§ **WHAT YOU SHOULD DO**:
Write out the data again in full, keeping every character the same.

··· INPUT MATERIAL

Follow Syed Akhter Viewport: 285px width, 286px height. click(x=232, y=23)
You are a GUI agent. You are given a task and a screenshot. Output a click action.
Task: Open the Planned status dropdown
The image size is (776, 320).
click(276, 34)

······

§ **ANSWER TO THIS PROBLEM**:
Follow Syed Akhter Viewport: 285px width, 286px height. click(x=232, y=23)
You are a GUI agent. You are given a task and a screenshot. Output a click action.
Task: Open the Planned status dropdown
The image size is (776, 320).
click(276, 34)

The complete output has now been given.